Circuit breakers and service panels, or breaker boxes, are made by many different manufacturers and may come in many different models. To the untrained eye, most breakers and panels may look very similar, so much so that you might be tempted to use any old breaker in your panel, as long as it seems to fit. But this is a very bad idea and can be dangerous because breakers are not designed to be interchangeable.
How Breakers Differ
From time to time, there may be a need to change a breaker or add one to your electrical service panel. Most electrical devices, like switches, outlets, and light fixtures can be swapped out with another brand without any problems. Breakers, however, are brand-specific and require the exact replacement type to function properly in the electrical panel. Breakers can have different mounting systems, and panels can have bus bars of different thicknesses, and you never know whether a breaker will function as designed if it's used in a different manufacturer's panel.
Although a breaker from another manufacturer may even fit in the panel you have, the differences that you don't see may cause an electrical nightmare. Some breakers clamp over the bus bar, while others bolt onto the bus. Some breaker bases clamp onto a mounting bar, while others slide into a groove. The tension that the breaker contacts are set for also may vary from product to product.

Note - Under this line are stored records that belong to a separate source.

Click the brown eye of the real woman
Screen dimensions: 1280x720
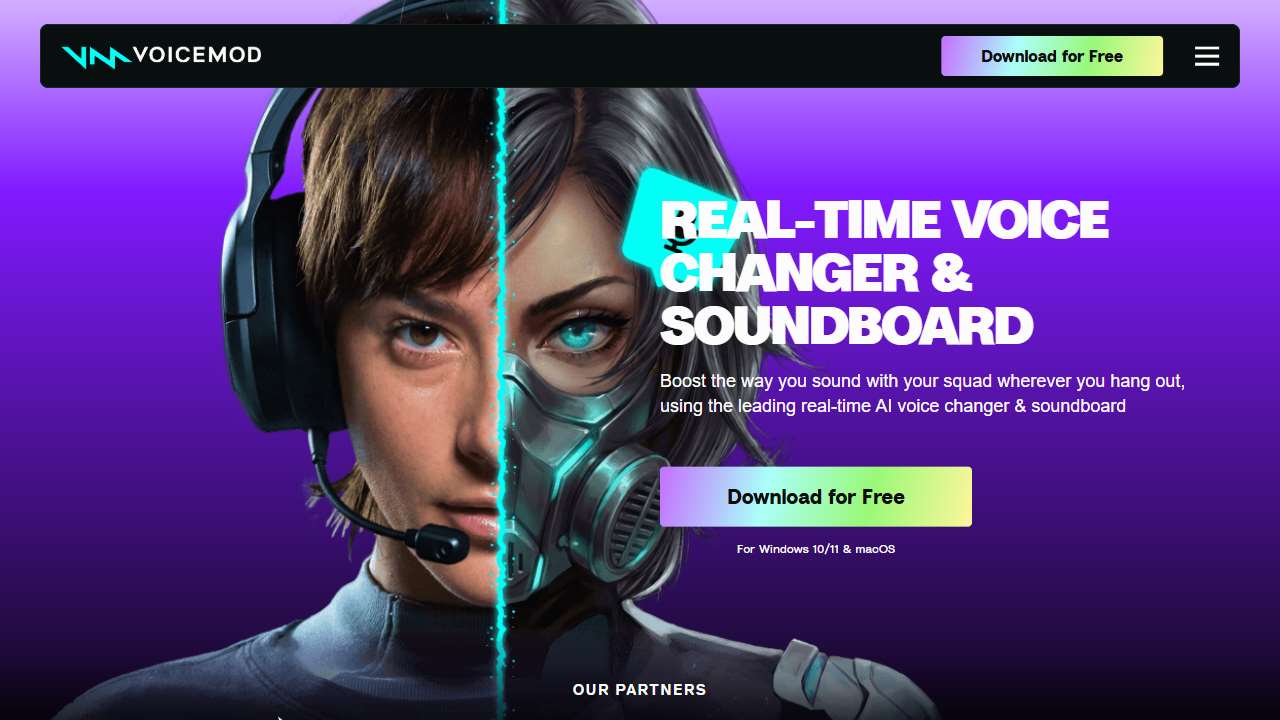(426, 335)
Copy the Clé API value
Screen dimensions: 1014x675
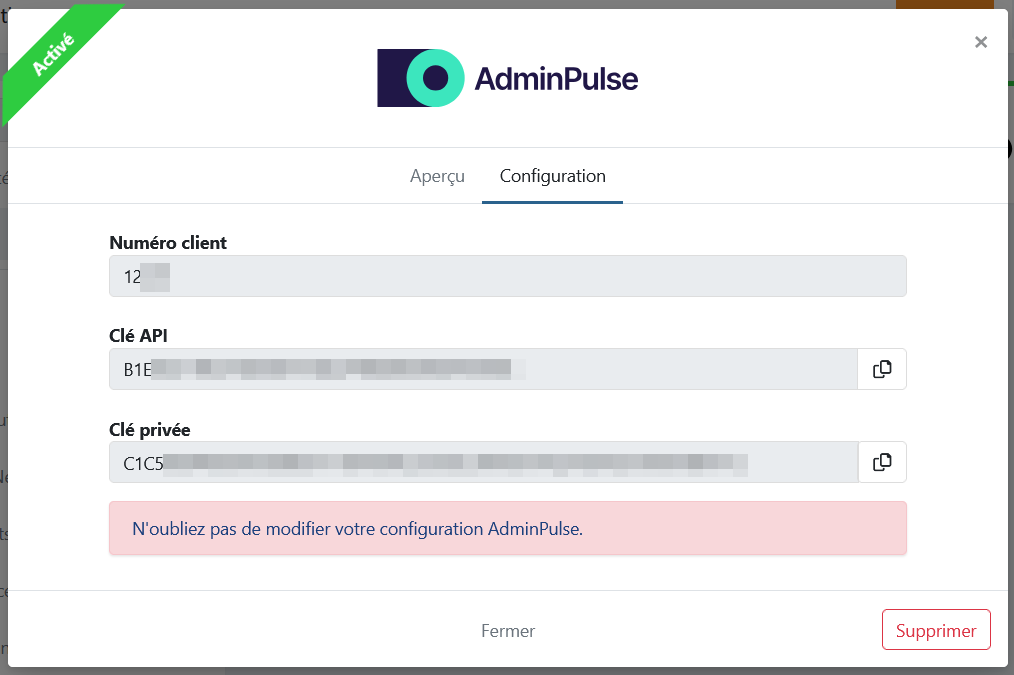tap(882, 369)
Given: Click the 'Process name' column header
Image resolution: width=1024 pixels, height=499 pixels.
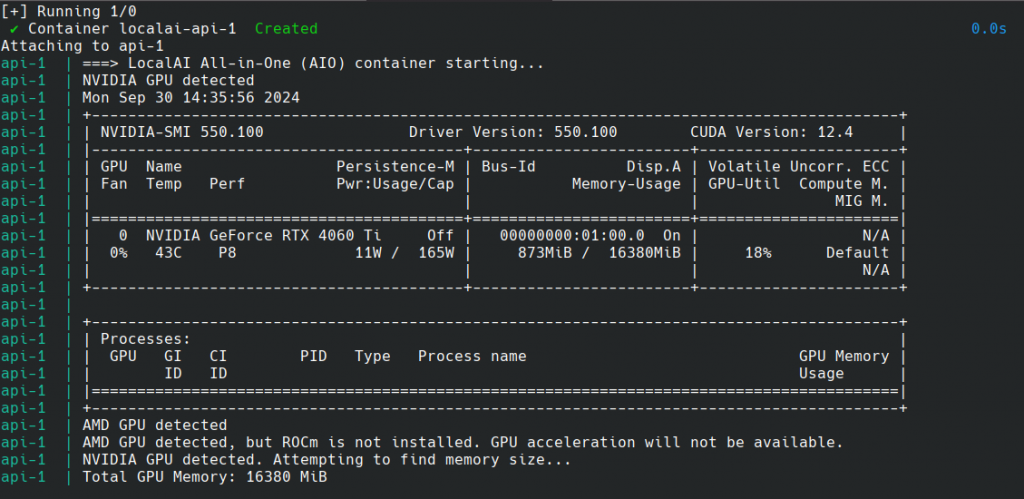Looking at the screenshot, I should [x=471, y=356].
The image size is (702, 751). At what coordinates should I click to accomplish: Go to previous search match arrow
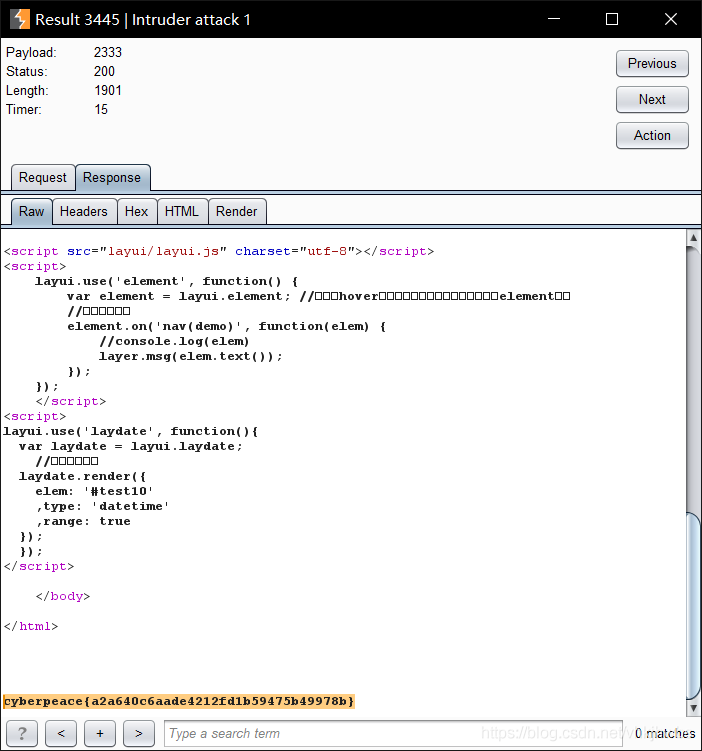[x=61, y=733]
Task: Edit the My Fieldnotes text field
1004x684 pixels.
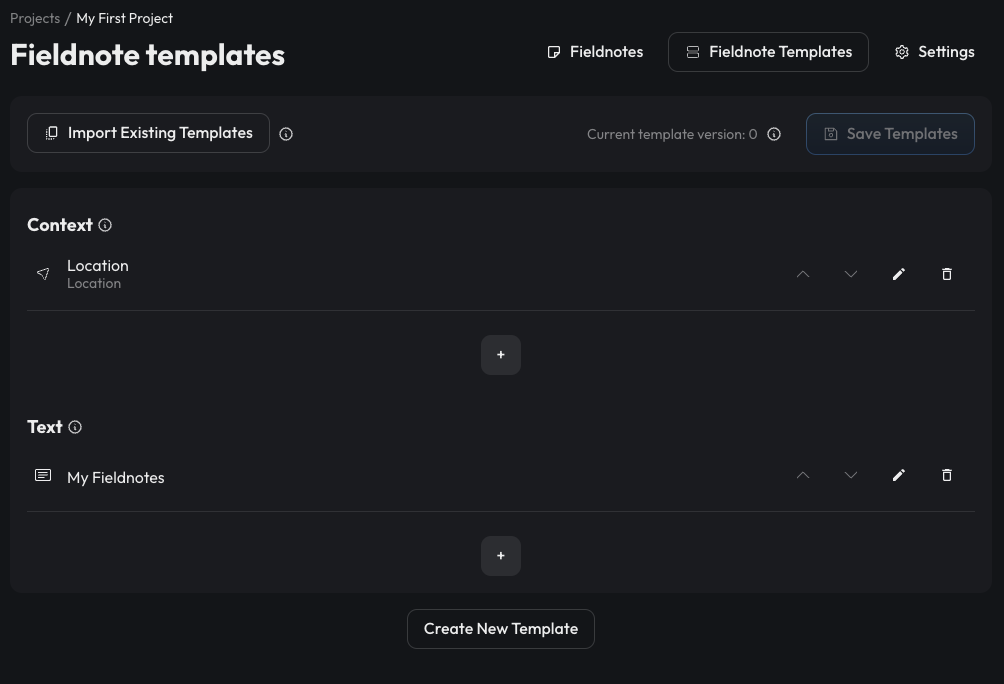Action: pos(898,475)
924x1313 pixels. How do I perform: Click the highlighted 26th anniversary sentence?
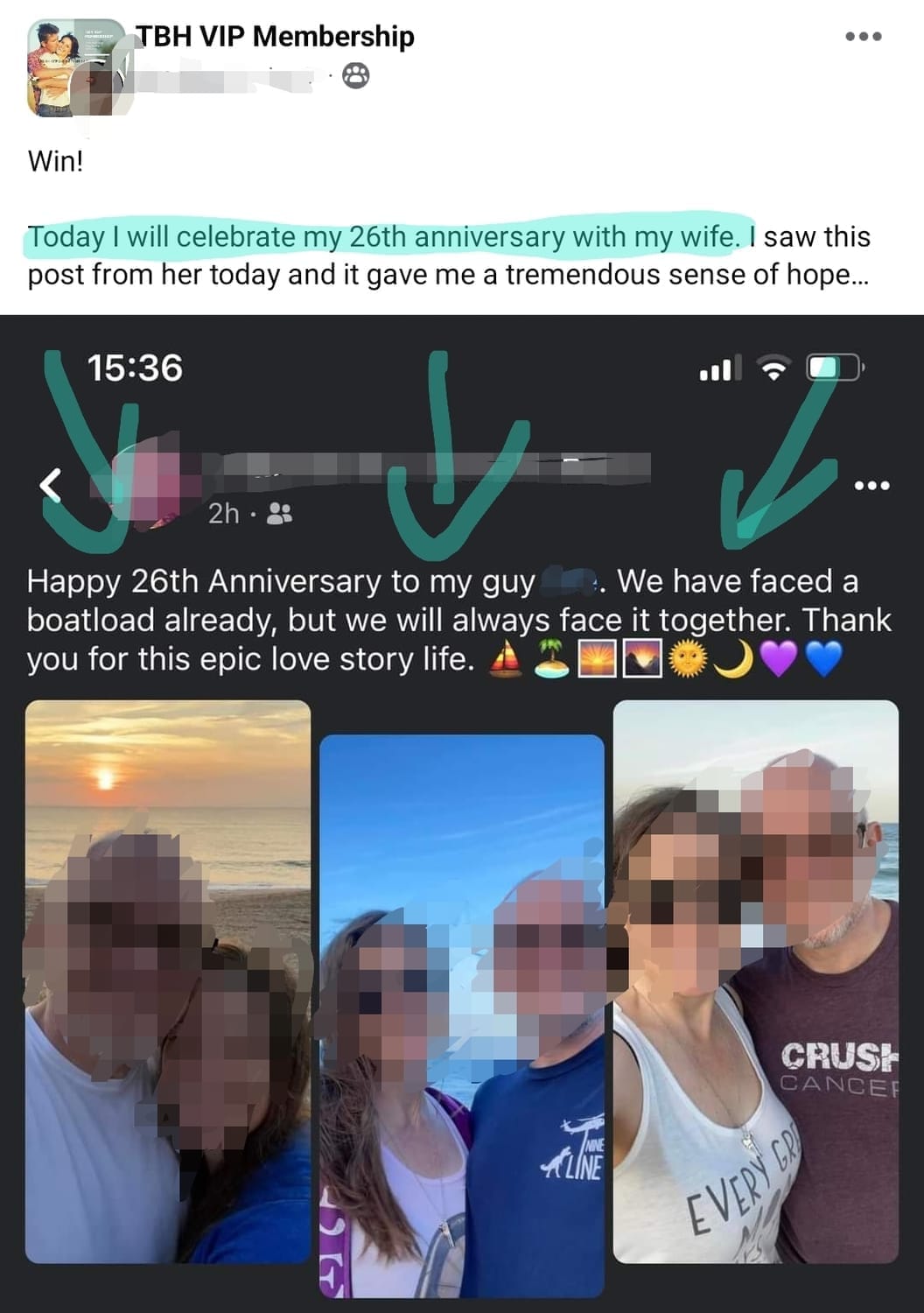point(384,237)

Electrical panels also come in different styles for residential, commercial, and industrial installations. While snap-in type breaker panels are used for residential and commercial installations, bolt-in breakers typically are used for industrial installations where vibration may be a concern and continuously tight contact is needed.
Will Another Brand Fit?
In many cases, one brand of breaker fit in another brand of panel. For example, some Bryant breakers will fit into some GE panels. Breaker manufacturers may even tell you which of their breakers you can use to replace other manufacturers' breakers. However, it's not recommended that amateurs chose this route, since it's easy to end up with an incompatible match. Also, breaker manufacturers typically disclaim any responsibility if you use their breakers in a different manufacturer's panel.
Same Manufacturer, Different Breakers
The specific model of breaker also matters. For example, Square D makes both Q0 panels and Homeline panels, but each series of panels uses different breakers. Additionally, panels may specify one line of breakers for its branch circuits and a different type of breaker for its main breaker or service disconnect.
How to Know What Type of Breaker to Use
If you open the door of your service panel and look on the inside cover of the door, there should be a label that specifies the types of breakers to use with the panel. Note that the model or series of breakers for the branch circuits may differ from the model specified for the main breaker or service disconnect.
If there is no label on the panel door (they're made of paper and don't last forever), the easiest way to ensure compatibility is to use the exact same type of new breaker as the existing breakers in the panel. You can even remove one of the old breakers to make sure the panel connections are identical, and you can test-fit the new breaker in the panel before you hook it up.